→ TASKS
1 > According to the gynecology notes, in up to what percentage of Müllerian anomaly cases is unilateral renal agenesis found?
2 > Turn the paragraph in the gynecology notes that begins "History. Cycle length" into a bulleted list of the history items it names.

→ SOURCE TEXT
· · · · · · ·
Pelvic floor. Levator ani (pubococcygeus, puborectalis, iliococcygeus) and the urogenital diaphragm. Damaged in obstetric trauma — see oasis, genital-prolapse.
Assessment
History. Cycle length, menarche/menopause, parity and deliveries, contraception, prior pelvic surgery (laparoscopy ports, midline scar, prior caesarean), prior pelvic infection or instrumentation, congenital anomalies known of self or first-degree relatives, urinary or bowel symptoms.
Examination.
- Inspection of vulva (asymmetry, scarring, dermatoses — lichen-sclerosus, pigmentation).
- Speculum: vaginal walls, cervix (parity, ectropion, polyps).
- Bimanual: uterine size, position, mobility; adnexa for masses or tenderness.
- Rectovaginal exam: posterior fornix, uterosacral nodularity (endometriosis), pouch of Douglas masses, septate hymen vs imperforate.
Imaging hierarchy.
- Transvaginal ultrasound (TVS) — first line for uterine and adnexal anatomy.
- 3D ultrasound or saline-infusion sonography — Müllerian anomalies, intracavitary lesions.
- MRI — gold standard for complex Müllerian anomalies, deep infiltrating endometriosis, and for surgical planning of fibroids or malignancy.
- IVU or CT urogram if renal tract anomaly suspected (and routinely with diagnosed Müllerian anomaly).
Management

Müllerian developmental patterns: distinguish septation, fusion defects, hemi-uterus and aplasia by cavity and fundal contour.
There is no "management of normal anatomy" — the management implication is operative planning. Abnormal anatomy changes consent, approach, and risk.
Müllerian anomalies (ESHRE/ESGE classification U0–U6).
- U1 dysmorphic uterus — usually no intervention.
- U2 septate uterus — hysteroscopic septum resection if recurrent miscarriage or infertility.
- U3 bicorporeal uterus (true didelphys/bicornuate) — usually managed expectantly; metroplasty rarely indicated.
- U4 hemi-uterus — counsel on obstetric risk (preterm, malpresentation, IUGR).
- U5 aplastic (MRKH) — psychosexual support, neovagina creation (Frank dilators first; surgical only if failed).
- Always screen for renal anomalies — unilateral renal agenesis in up to 30%.
Acquired distortion at operation.
- Fibroid uterus: identify pedicles, avoid blind clamping near the ureter — see fibroids.
- Frozen pelvis (endometriosis, prior PID): retrograde dissection from round ligament; consider intraoperative ureteric stents; multidisciplinary input.
- Adhesions from previous CS: open with extra care over the bladder reflection; risk of cystotomy.
Operative safety principles.
- Identify the ureter before dividing any pedicle near it.
- Develop the pararectal and paravesical spaces — they are the safe planes.
- "When in doubt, cystoscope" — fill bladder with methylene blue and check at the end of any difficult hysterectomy.
Red flags / pitfalls
- Assuming a "normal-feeling" uterus on bimanual is non-pregnant — always exclude pregnancy before any uterine procedure.
- Diagnosing a unicornuate uterus on 2D ultrasound alone — needs 3D or MRI.
- Missing a coexisting renal anomaly when a Müllerian anomaly is found.
- Confusing a bicornuate from a septate uterus on hysteroscopy — external fundal contour distinguishes them (laparoscopy or 3D US).
· · · · · · ·
→ GIVEN MATERIAL
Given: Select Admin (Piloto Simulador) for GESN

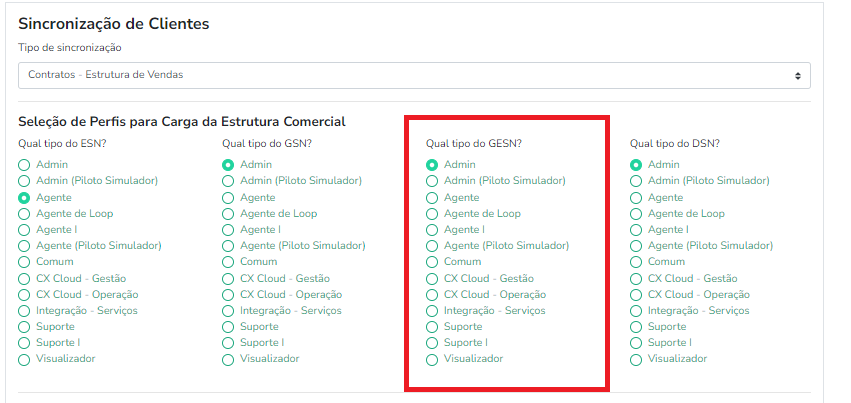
· · · · · · ·
→ ANSWERS PROVIDED
1 > Up to 30%.

2 >
History:
- Cycle length
- Menarche or menopause
- Parity and deliveries
- Contraception
- Prior pelvic surgery (laparoscopy ports, midline scar, prior cesarean)
- Prior pelvic infection or instrumentation
- Known congenital anomalies in the patient or first-degree relatives
- Urinary or bowel symptoms